If an alarm for a “high temperature bearing went off,” Lindsey said that alert would go to Union Pacific’s headquarters for review rather than the crew.
“That would be like being on a plane, and they say there’s an engine alarm that goes off, and it goes to the airline headquarters and they determine whether they need to tell the pilots about it. It’s ridiculous,” Lindsey declared.
By creating a climate where railroad workers fear the consequences of speaking out, the industry makes it harder for journalists to uncover their corruption.
Alvarez recalled, "All I heard from workers was like, I’ll talk to you off the record, but you cannot use my name. For the love of God, please don’t tell anyone that you spoke to me because I will get fired."
"It was like this is an industry that is so tightly controlled from the top down, that the rank-and-file voices are being actively silenced, and that the public is not aware of the danger it is in because of that regime of silencing."
Lindsey defied this regime and wrote op-eds, agreed to interviews about railroad union negotiations, and spoke out in videos posted to TikTok.
Four corporations, including Union Pacific, control virtually all of the United States’ railways. They effectively operate as monopolies.
Kari Lydersen, a journalist for In These Times Magazine, made the case for nationalizing the railroads. What Lydersen outlined is why whistleblowers like Lindsey are needed.
In 2021, BNSF and Union Pacific reported record profits of $6.5 billion and $6 billion, respectively, while Norfolk Southern reported a record $4.45 billion, and CSX notched $3.8 billion. The profit is doled out to highly paid executives and shareholders with too little invested back into operations and infrastructure, as many workers and some industry experts see it.

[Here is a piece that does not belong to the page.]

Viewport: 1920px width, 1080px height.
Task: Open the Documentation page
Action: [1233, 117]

The imbalance has helped make the case for more decision-making power for railroad workers and a greater oversight role for the public. Railroad workers who support nationalization would like to see workers in direct leadership positions, and think removing the profit motive would translate to better working conditions.

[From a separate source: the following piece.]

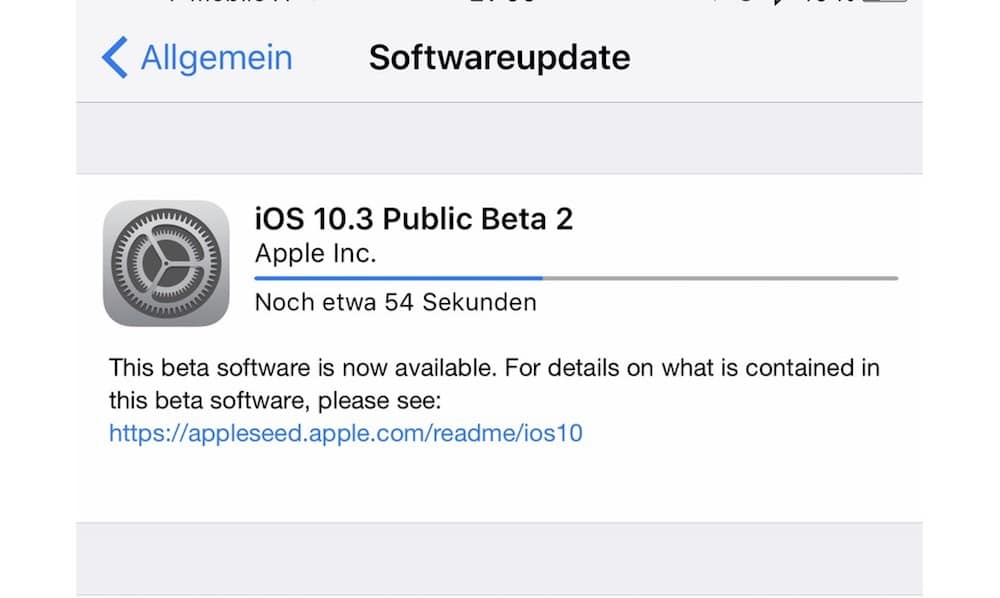Tap the empty gray spacer above the update card
Screen dimensions: 1000x598
499,138
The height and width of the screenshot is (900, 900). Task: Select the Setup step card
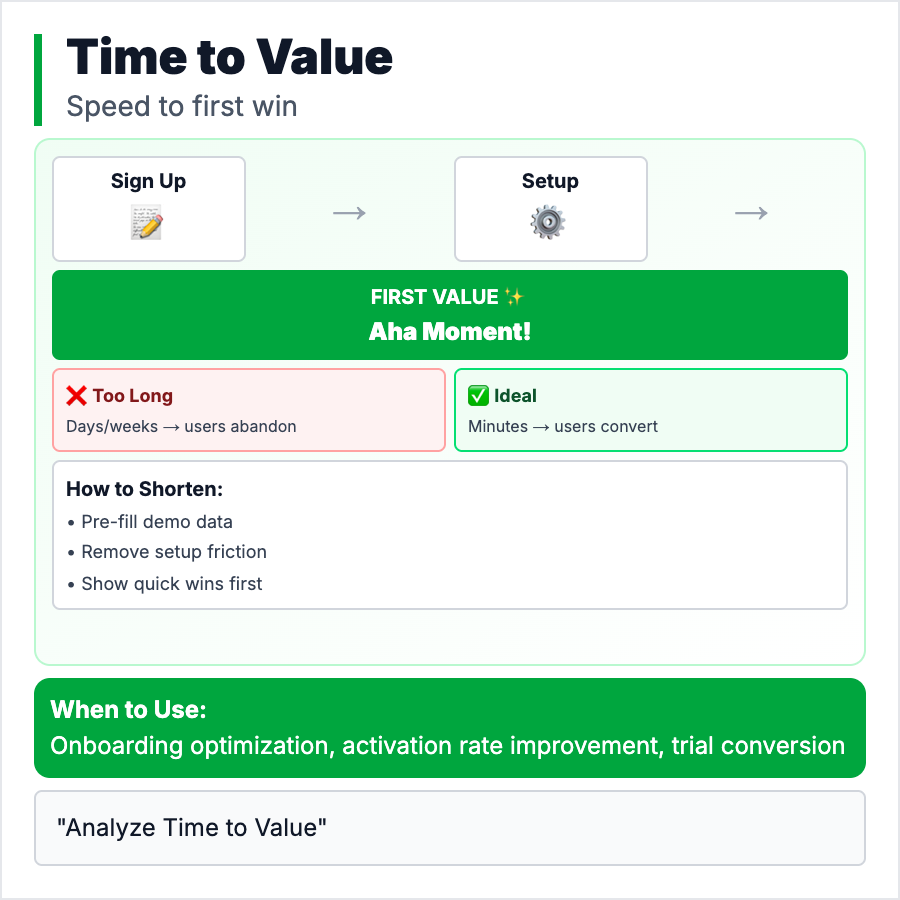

In 2022, a jury awarded $1.25 million to railroad whistleblower Michael Elliott, who alleged that BNSF retaliated against him for reporting safety violations to the company and the U.S. Railroad Administration.
Dennis Kautzmann, the road foreman of engines and a BNSF official, followed Elliott while he was off-duty and jumped on the hood of Elliott’s car while he was leaving after work. Kautzmann falsely alleged that Elliott assaulted him. Elliott was acquitted at trial, but BNSF seized upon the incident to to fire him from his job as a locomotive engineer.
The U.S. Labor Department ordered CSX to pay two railroad workers nearly $700,000 in November 2017. The workers “reported a blue flag that signaled their train could not move safely. For their actions, CSX Transportation Inc. pulled them from the job and later fired them, both actions found to be illegal.”
It was the third railroad whistleblower case in a span of 10 months, where the Labor Department validated the whistleblower’s claims.
Whistleblower retaliation happens quite often because railroad company executives have to conceal their constant negligence, and retaliation may also mean a loss of health insurance.
“I have an extension program where it goes on for a bit, but it’ll eventually run out,” Lindsey shared. “It goes back to my comment on why I felt that I was a slave of the railroad. So just a little reminder to everyone, where we live in a country where if you’re employed by one of these big companies that likes to engage in dubious activity and you say anything about them, they can literally kill you.”
“I’ve got obstructive sleep apnea from my time at the railroad, and I’m on blood pressure medication now, and they’re taking my health insurance away. So, all because I decided to speak out against them,” Lindsey concluded.